The manifestations of homophobia and transphobia are ridiculous. Bigots can easily refer to Marlou as Xander Ford, but somehow magically struggle to say Jake Zyrus and would rather insist on dead names. How subtle. Here’s another: many refuse to allow trans women to use women’s restrooms because they fear that men would take advantage of this and violate women’s privacy. But based on the reasoning, the problem was never with the LGBT+ community. The fear was always because of cisgender straight men, who are outside the community. Why do trans women have to take the brunt for bigots’ perverted tendencies?
Personally, I’ve experienced being referred to as “it” because I have short hair, because somehow that made me less human. I’ve experienced attempted assaults because I’m very obviously a lesbian. I’ve sat through classes where professors have proclaimed to the whole class that people like me live “dishonorable lives” and are “abominations” who will burn in hell, while everyone just stayed silent and stole entertained glances to see how I’d react.
All these —the discrimination, abuses, rapes, and murders just because of discomfort based on bigoted beliefs. Then in an attempt to justify all these, the religious arguments come in, when religion was never the topic in the first place. The issue was always centered on deserving basic human decency. Should trans men and women be killed? Should lesbians be raped? Should gay men be mutilated? These and similar questions were the actual issues. In a humane world, the answer should always have been no. It was never a religious debate.

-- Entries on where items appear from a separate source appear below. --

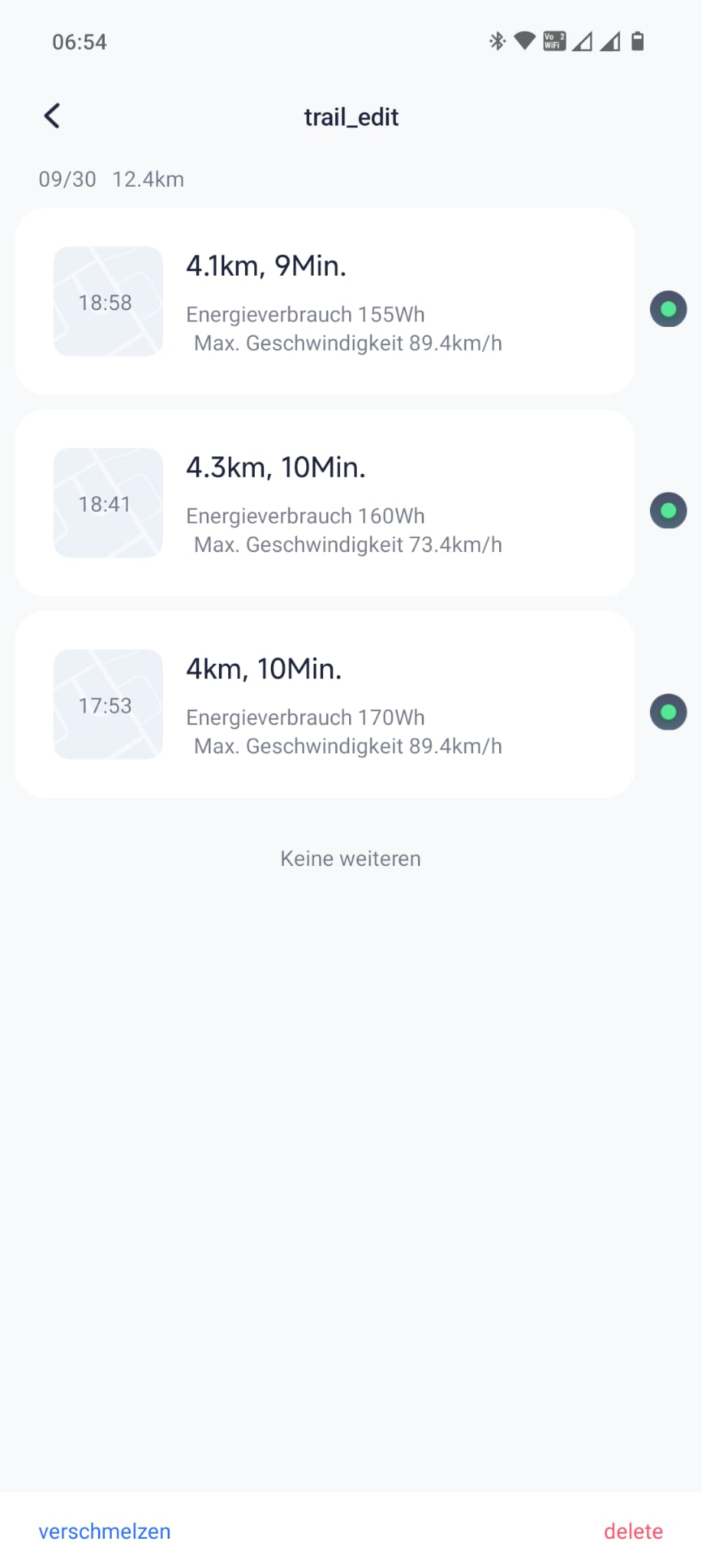Deselect the 18:58 trip radio button
The width and height of the screenshot is (702, 1568).
(668, 309)
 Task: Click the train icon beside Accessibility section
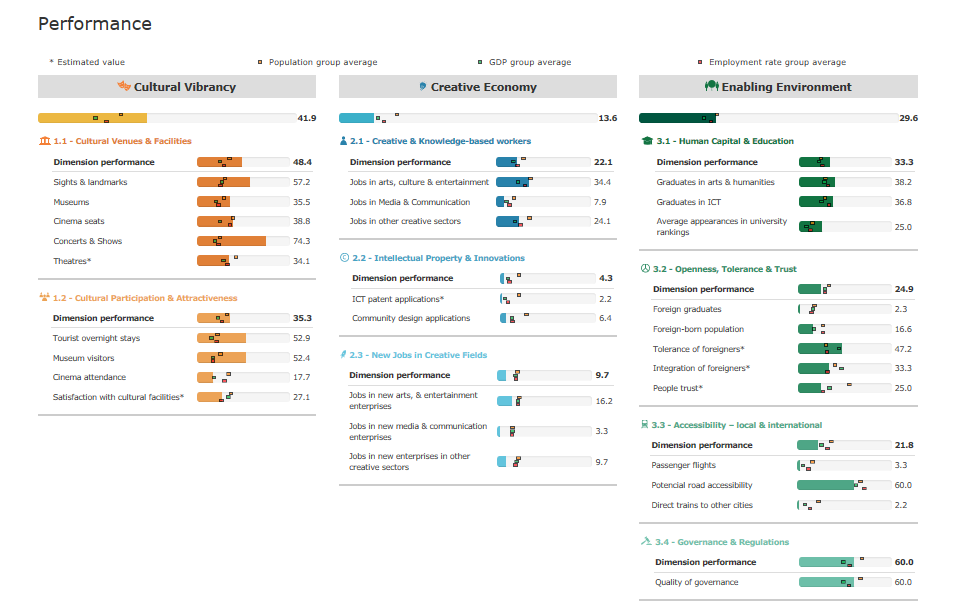(645, 425)
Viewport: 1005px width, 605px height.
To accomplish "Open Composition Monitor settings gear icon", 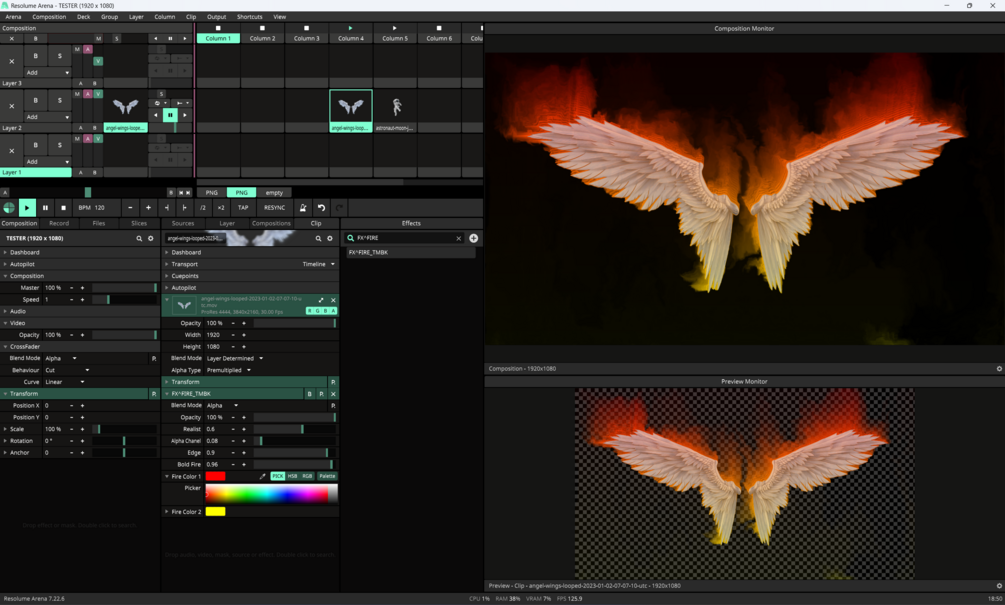I will (998, 369).
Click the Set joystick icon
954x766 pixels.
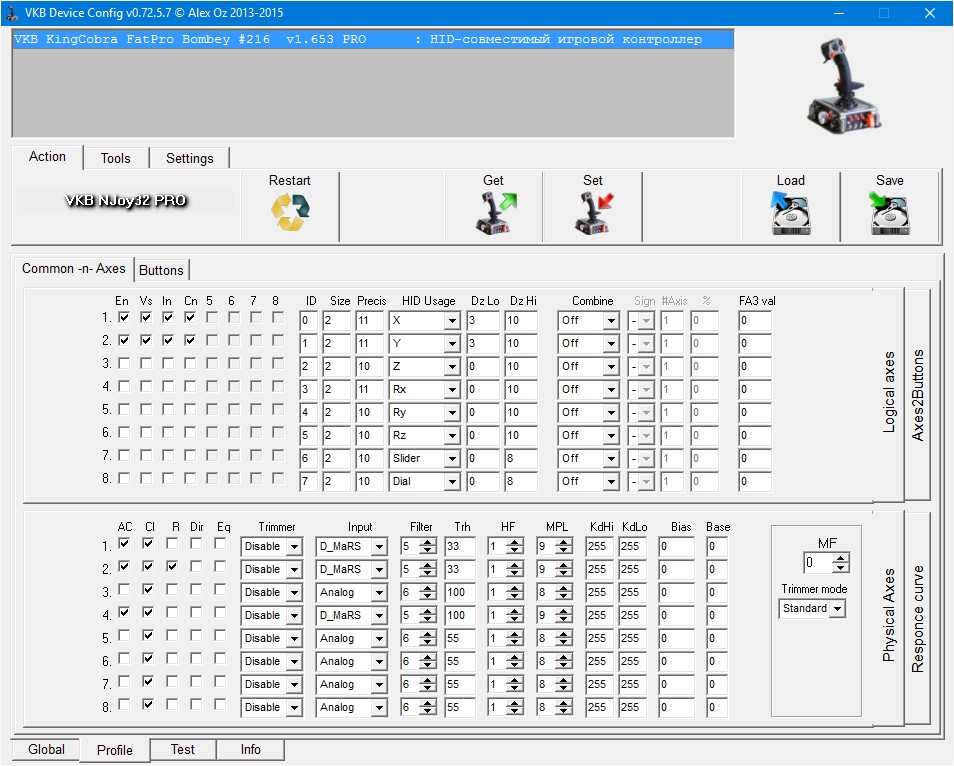[x=593, y=213]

Minor discomfort should never be worth hundreds of lives. To stand back and propagate bigoted beliefs is to tolerate these abuses, rapes, and murders. Again: a naked woman was found dead, her head in a toilet, in 2014; a man was found dead, a wooden stick in his genitals, in 2021. And these are just two of the thousands of deaths all over the world. To stay silent is to be complicit. To be okay with that is inhumane and selfish and hypocritical.

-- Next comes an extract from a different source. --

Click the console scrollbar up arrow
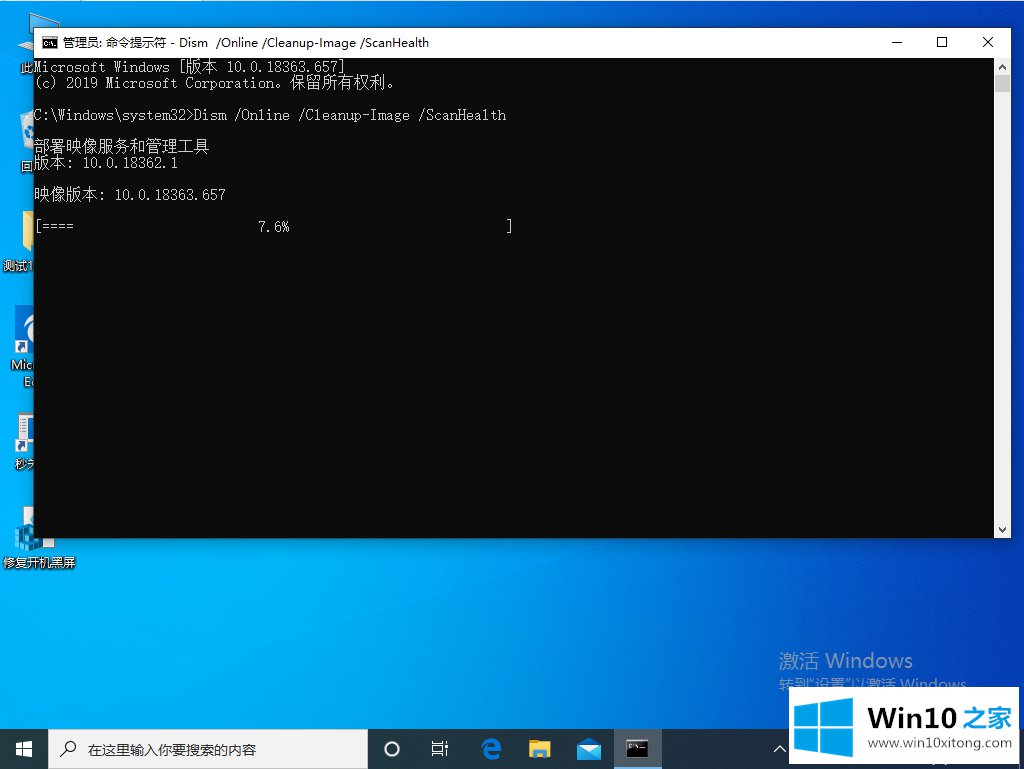 click(1003, 66)
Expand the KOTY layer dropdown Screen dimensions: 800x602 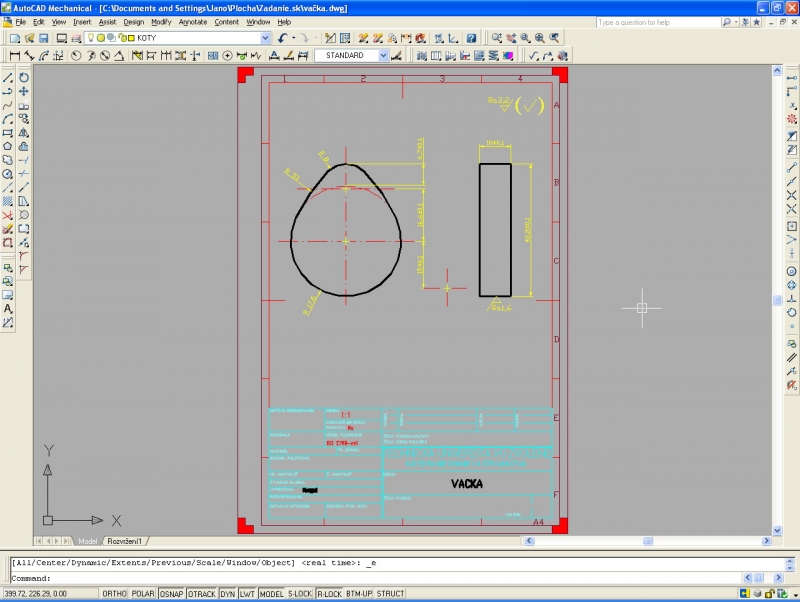click(265, 38)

Is this article making you uncomfortable? Hey, lucky you, at least you’re still alive. While you sit uncomfortably because of our existence, my brothers and sisters are beaten, raped, and killed everyday because of that discomfort. Maybe when a belief results in violations of human rights, maybe the problem is with the belief, not the victims. Maybe a logical, humane, and impartial reflection on those beliefs is in order. This is why Pride is a necessary protest. Your discomfort is not worth these lives. Cruel murders and abuses should be infinitely more disturbing than seeing two men holding hands.